Screenshot grounding data:
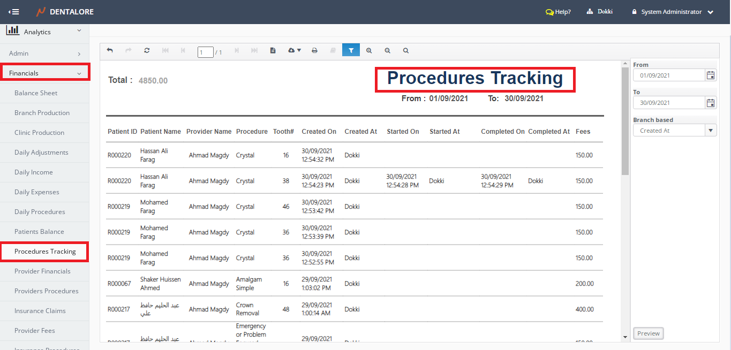Select Patients Balance in sidebar

pos(39,232)
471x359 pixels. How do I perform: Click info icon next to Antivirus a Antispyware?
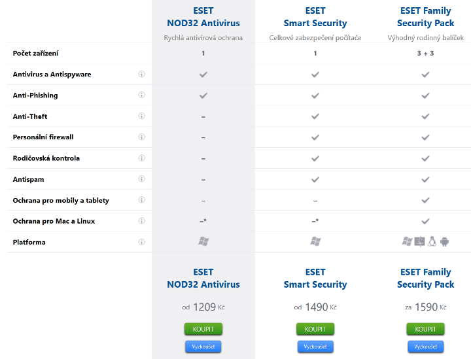(x=142, y=75)
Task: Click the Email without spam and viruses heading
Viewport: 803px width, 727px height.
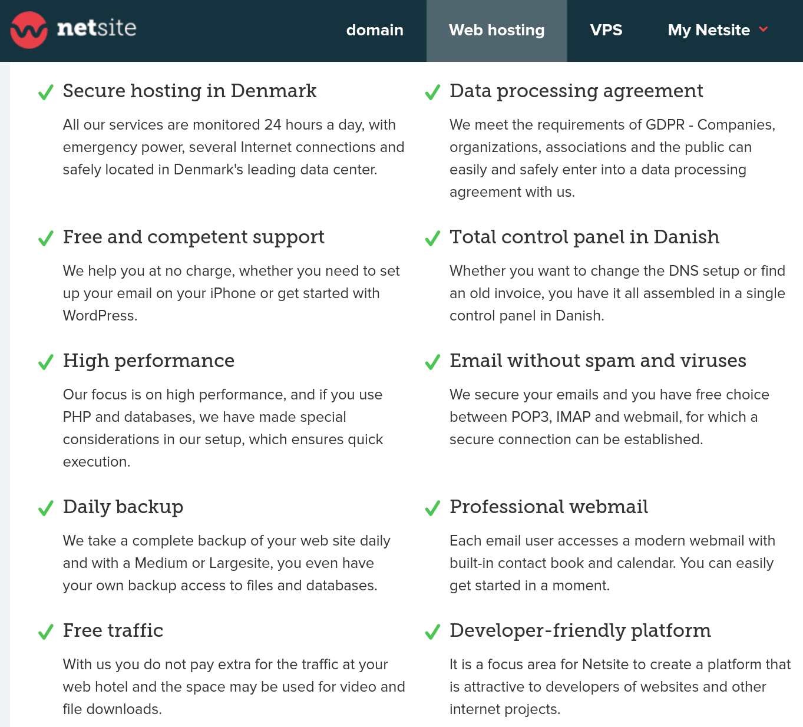Action: click(x=598, y=361)
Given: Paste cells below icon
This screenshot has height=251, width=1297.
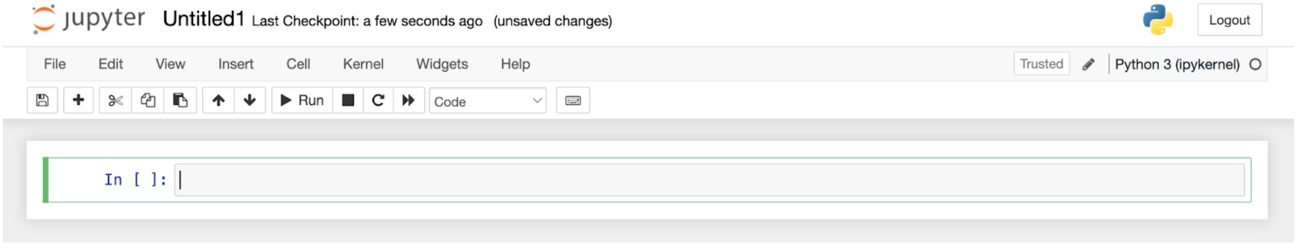Looking at the screenshot, I should coord(180,100).
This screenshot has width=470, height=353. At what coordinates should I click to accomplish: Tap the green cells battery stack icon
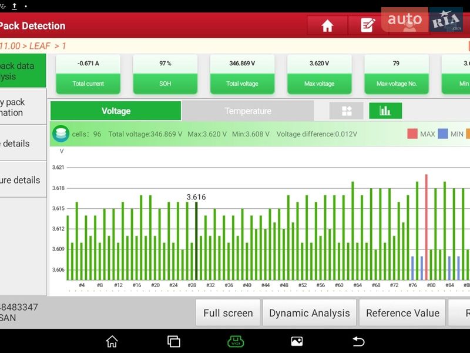(61, 134)
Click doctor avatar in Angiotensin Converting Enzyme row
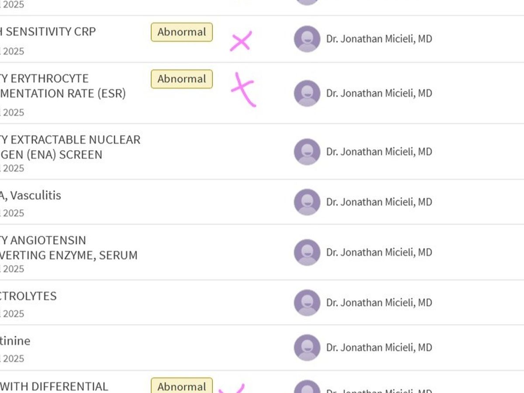Screen dimensions: 524x393 [x=307, y=252]
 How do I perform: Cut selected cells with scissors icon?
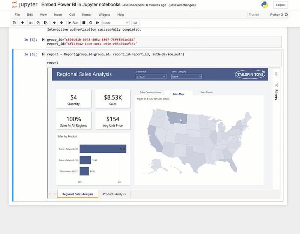[x=32, y=23]
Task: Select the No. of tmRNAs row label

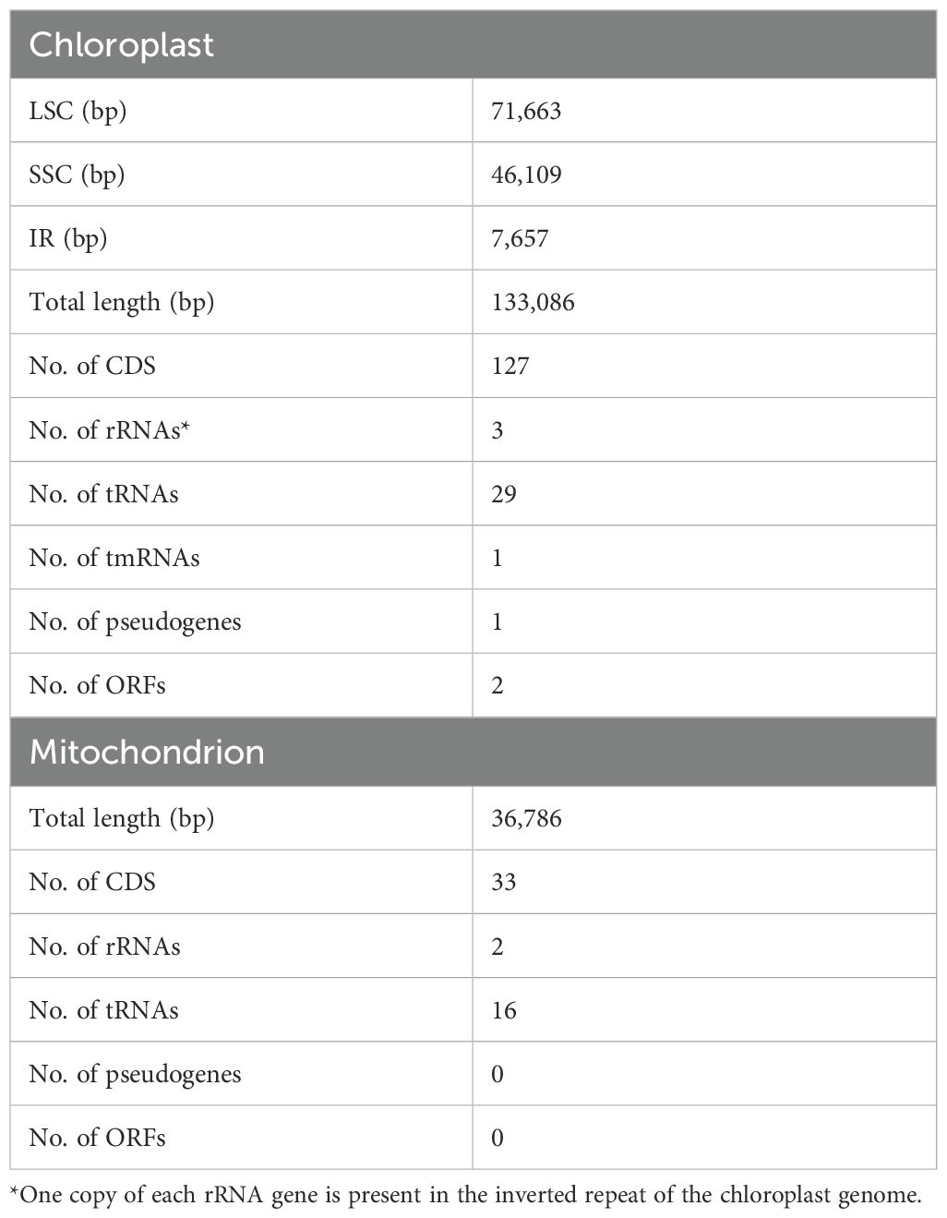Action: pos(114,558)
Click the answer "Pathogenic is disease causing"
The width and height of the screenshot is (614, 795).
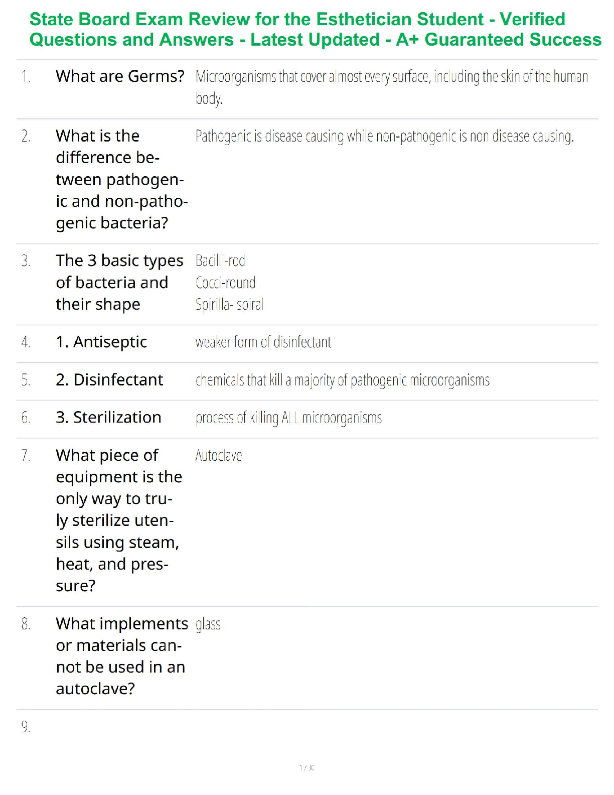pyautogui.click(x=384, y=137)
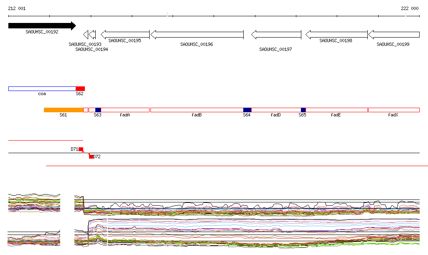Pick the SAOUHSC_00197 gene arrow

point(276,35)
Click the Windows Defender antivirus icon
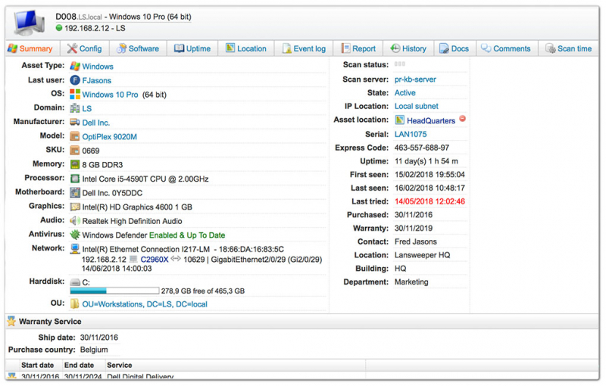The width and height of the screenshot is (606, 386). point(75,235)
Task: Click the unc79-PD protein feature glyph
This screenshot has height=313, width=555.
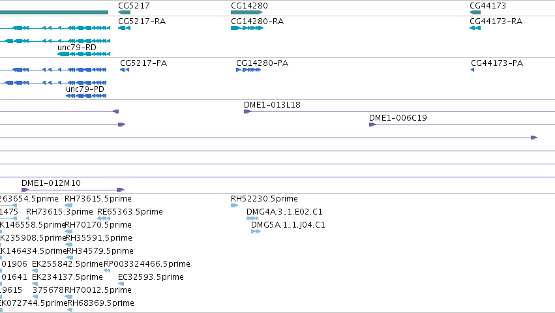Action: [x=86, y=96]
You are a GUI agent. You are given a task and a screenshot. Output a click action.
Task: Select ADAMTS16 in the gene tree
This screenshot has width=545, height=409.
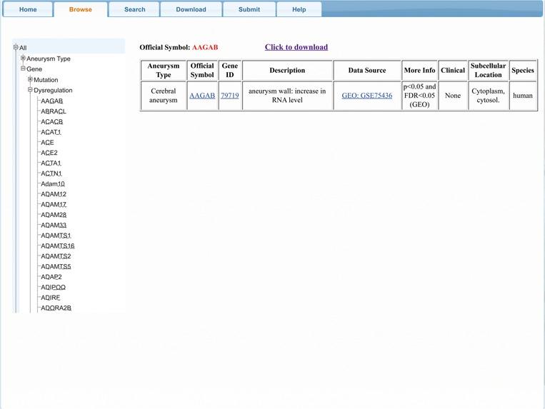point(57,246)
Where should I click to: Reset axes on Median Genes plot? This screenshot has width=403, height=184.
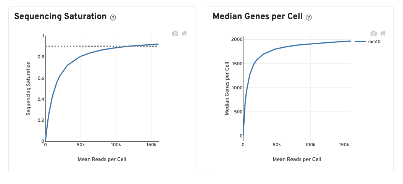383,33
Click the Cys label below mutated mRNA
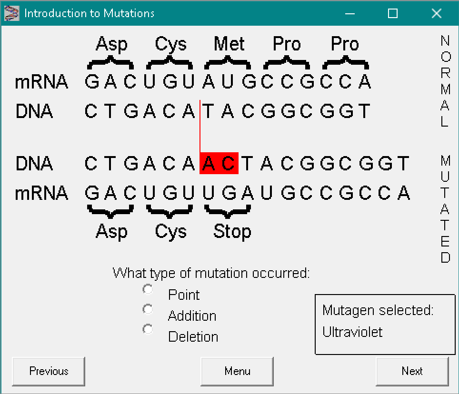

# Assigned task:
The lines from the one containing "471x359 pixels. How" through the last line above are to be repeated exactly, and only those. Any pictures must be left out.

# Output of the task:
471x359 pixels. How do I perform: Click info icon next to Antivirus a Antispyware?
(x=142, y=75)
Task: Click the Email without spam and viruses heading
Viewport: 803px width, 727px height.
Action: click(x=598, y=361)
Given: Paste cells below icon
This screenshot has height=251, width=1297.
Looking at the screenshot, I should coord(180,100).
This screenshot has width=470, height=353. At what coordinates should I click to accomplish: Tap the green cells battery stack icon
(61, 134)
Click doctor avatar in Angiotensin Converting Enzyme row
Screen dimensions: 524x393 [x=307, y=252]
 How do I perform: Cut selected cells with scissors icon?
[x=32, y=23]
Task: Select the No. of tmRNAs row label

Action: pos(114,558)
Click the answer "Pathogenic is disease causing"
The width and height of the screenshot is (614, 795).
pyautogui.click(x=384, y=137)
Pick the SAOUHSC_00197 gene arrow

point(276,35)
Click the Windows Defender antivirus icon
The width and height of the screenshot is (606, 386). point(75,235)
Task: Click the unc79-PD protein feature glyph
This screenshot has height=313, width=555.
Action: [x=86, y=96]
You are a GUI agent. You are given a task and a screenshot. Output a click action.
Task: Select ADAMTS16 in the gene tree
This screenshot has width=545, height=409.
point(57,246)
Where should I click to: Reset axes on Median Genes plot? This screenshot has width=403, height=184.
383,33
Click the Cys label below mutated mRNA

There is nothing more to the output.